Before she was attacked on her school bus in the Swat Valley in Pakistan, she wanted to become a doctor. Now her dream -- undoubtedly shaped by her rubbing shoulders with State leaders, who listen to her respectfully and in rapt attention, as Obama did — is to become a politician, but of the good variety.

This teenager, not even old enough to get an ‘id’, touches your heart when she speaks. After getting the news, Malala thanked her parents, specially her father… “for not clipping my wings, for letting me fly and achieve my goals. For showing to the world that a girl is not supposed to be a slave, she should have an identity, she has equal rights and she should be recognised as a voice.”

Long struggle

Satyarthi, whose innocuous status is evident from his having a twitter following of barely 200 before the news broke, and which swelled to a few thousand within minutes of the announcement and has now jumped to 29,000, is at the other end of the spectrum. He too has been beaten up mercilessly several times, by the police and security guard in factories where he has led raids to free children held as bonded labour.

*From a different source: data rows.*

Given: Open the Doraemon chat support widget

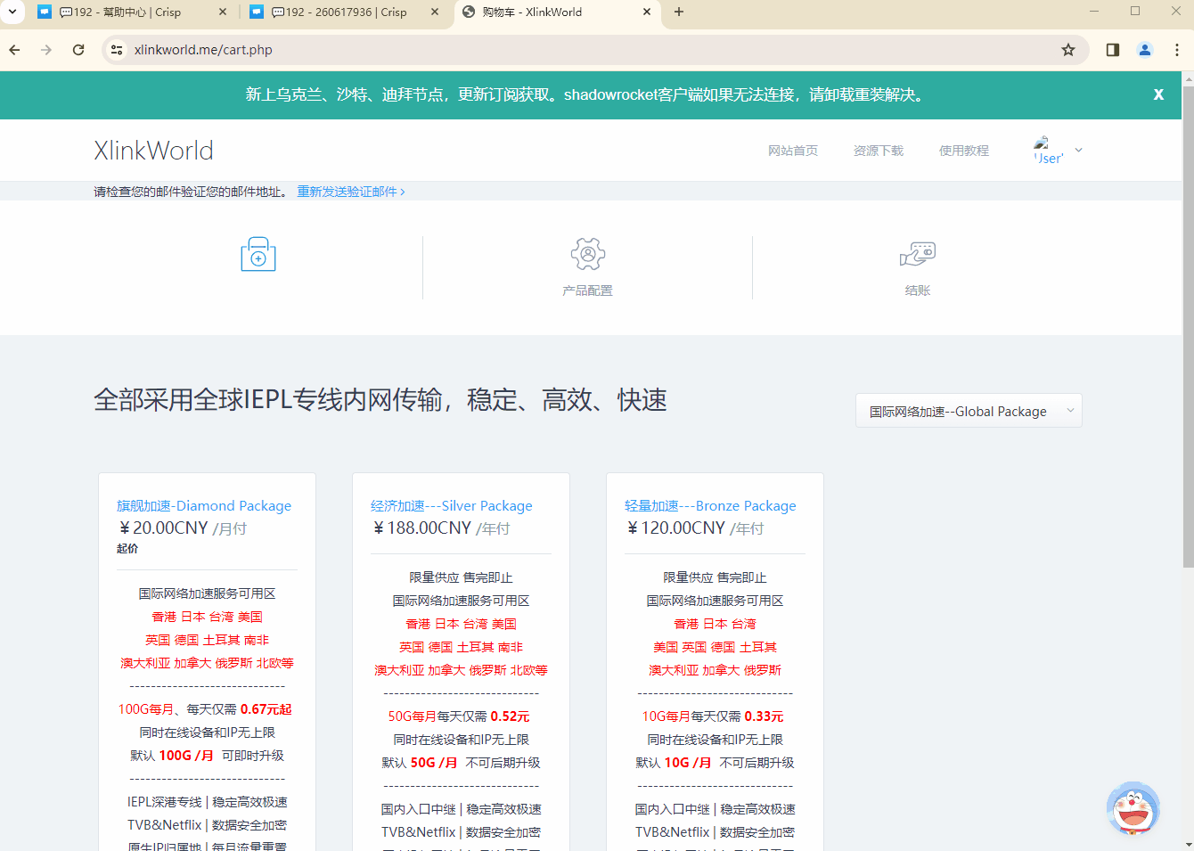Looking at the screenshot, I should click(x=1133, y=808).
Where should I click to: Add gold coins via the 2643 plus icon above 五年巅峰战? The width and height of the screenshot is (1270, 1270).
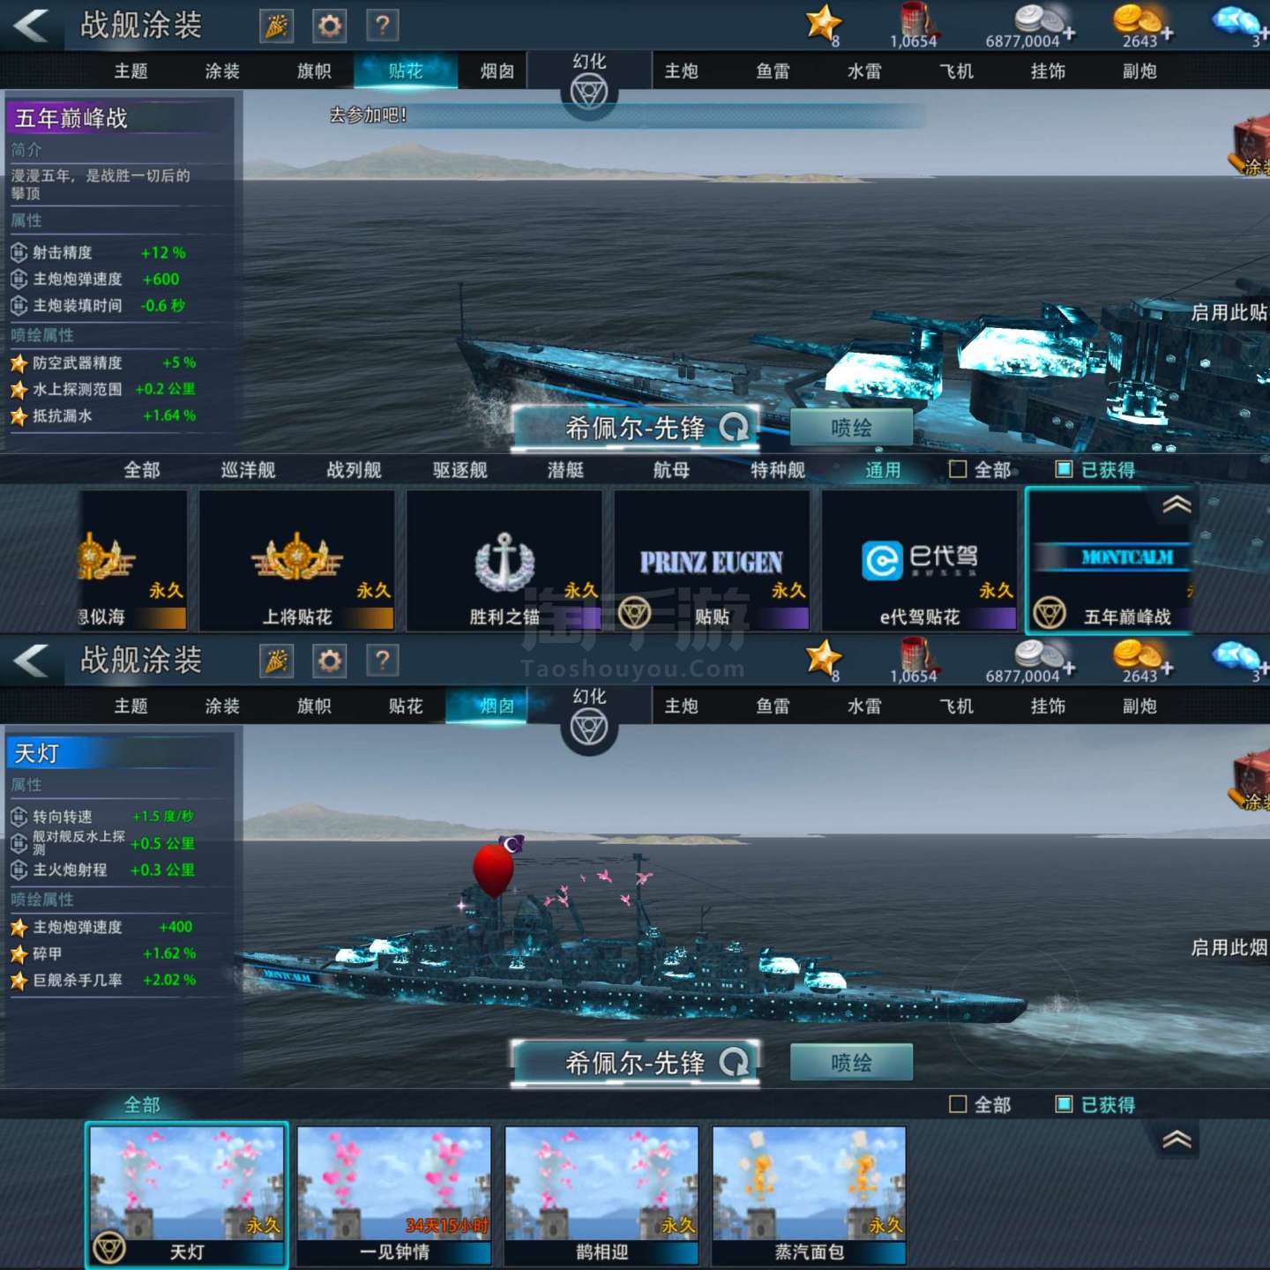[1167, 34]
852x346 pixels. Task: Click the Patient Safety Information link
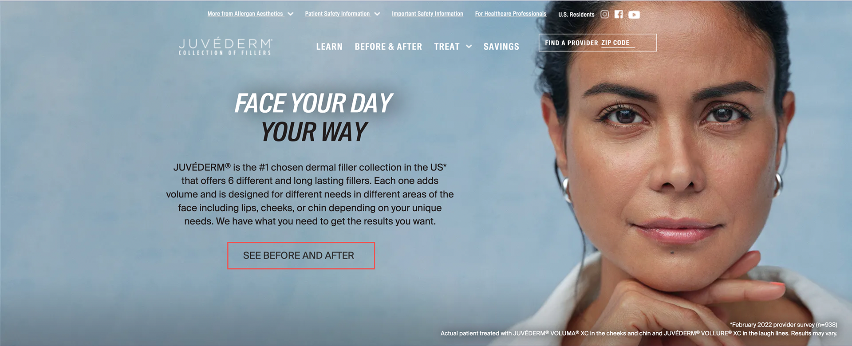pyautogui.click(x=337, y=14)
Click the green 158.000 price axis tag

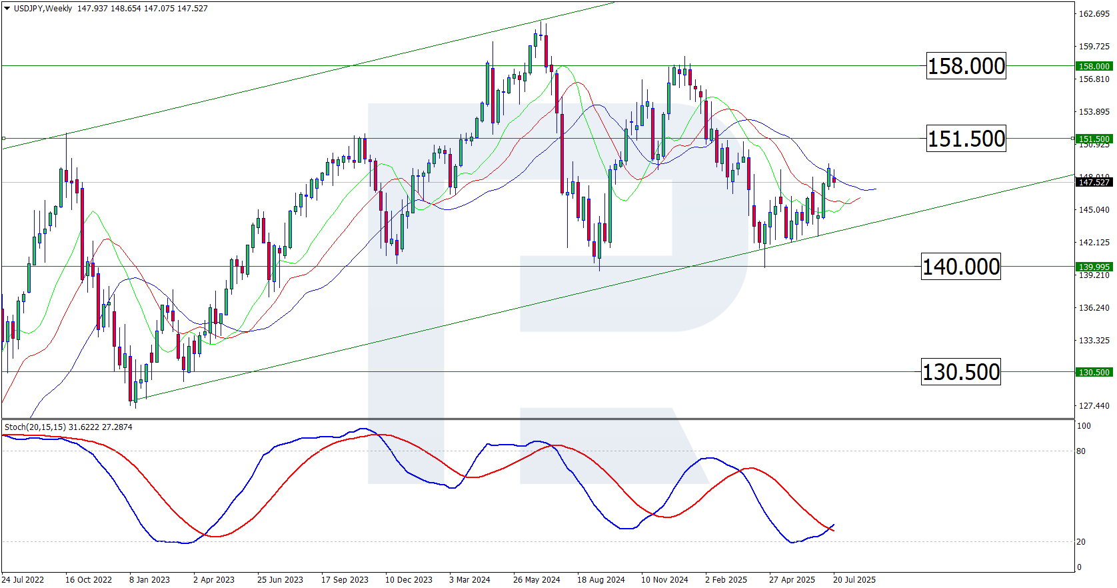pos(1094,66)
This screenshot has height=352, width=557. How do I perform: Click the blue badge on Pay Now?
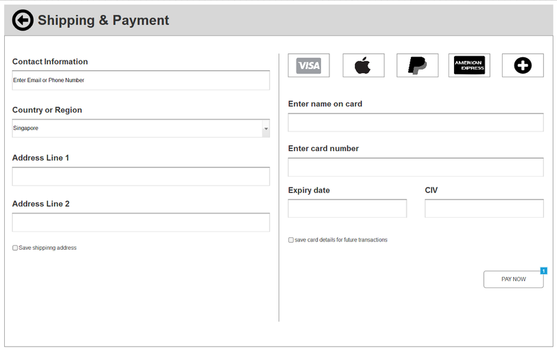click(543, 271)
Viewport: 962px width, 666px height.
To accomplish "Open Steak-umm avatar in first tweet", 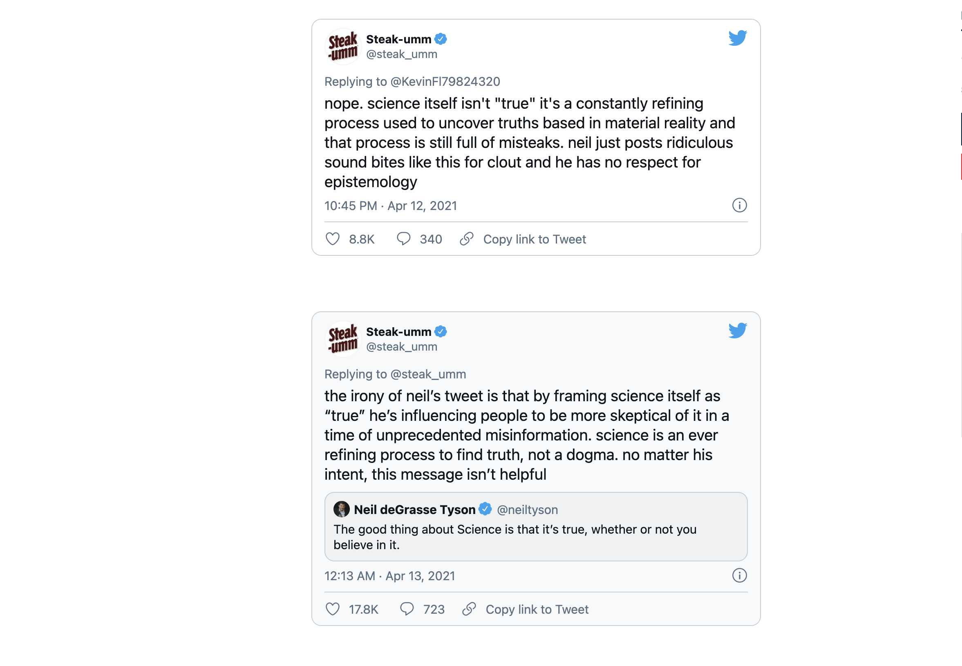I will (x=343, y=46).
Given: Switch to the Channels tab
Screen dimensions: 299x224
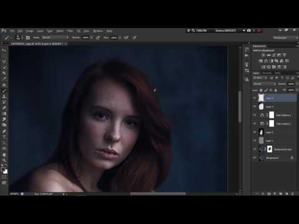Looking at the screenshot, I should [267, 73].
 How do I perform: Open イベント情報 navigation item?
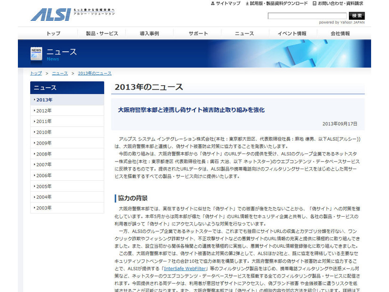coord(292,33)
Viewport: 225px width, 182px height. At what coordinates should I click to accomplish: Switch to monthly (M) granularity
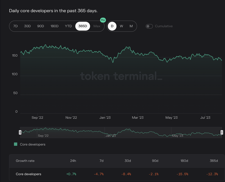131,26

His NGO Bachpan Bachao Andolan, has set up schools for children and its website (www.bba.org.in) says he has rescued 83,525 children from child labour and slavery since 1980. A good part of his work has been focused in the last three decades on stopping child trafficking, rescuing trafficked children, including teenage girls forced into prostitution.

Satyarthi has also been urging western consumers not to buy rugs and other articles made with child labour. He is also responsible for the labelling system GoodWeave which educates western buyers that the handwoven carpet industry exploits 250,000 children. This label certifies carpets and rugs that are free of child labour.

A trained electrical engineer, Satyarthi left his vocation to fight for children’s rights. Today, of course, there is a scramble to meet him and celebrate his work. He has been feted by VIPs from Prime Minister Narendra Modi to the Home Minister Rajnath Singh, and chased by the electronic and print media. While everybody is now vowing to protect children’s rights to education, housing, water and sanitation and a safe environment, India’s latest Noble Laureate stays focused and optimistic.

He does us proud when he says in an interview, “India is the country of hundreds of problems, but it is also the country of millions of solutions.”

For millions of Indian still seething that Mahatma Gandhi never won the Nobel, despite being nominated several times, Satyarthi’s triumph is a celebration. However great the halo around the Nobel prize — is there another more coveted prize? — we’d do well to remember it is still the West and Western ethos, prism or mindset which decides who’ll get the crown. The committee set about to correct a wrong when the citation for the Dalai Lama, who bagged the Peace Prize in 1989, said that the award was “in part a tribute to the memory of Mahatma Gandhi”!

As for Malala, it’d be worth recalling the tweet of George Galloway, British politician, writer and broadcaster, posted exactly a year ago, on October 12, 2013. “If Malala had been murdered in a drone-strike the UK media would never even have told you her name.”!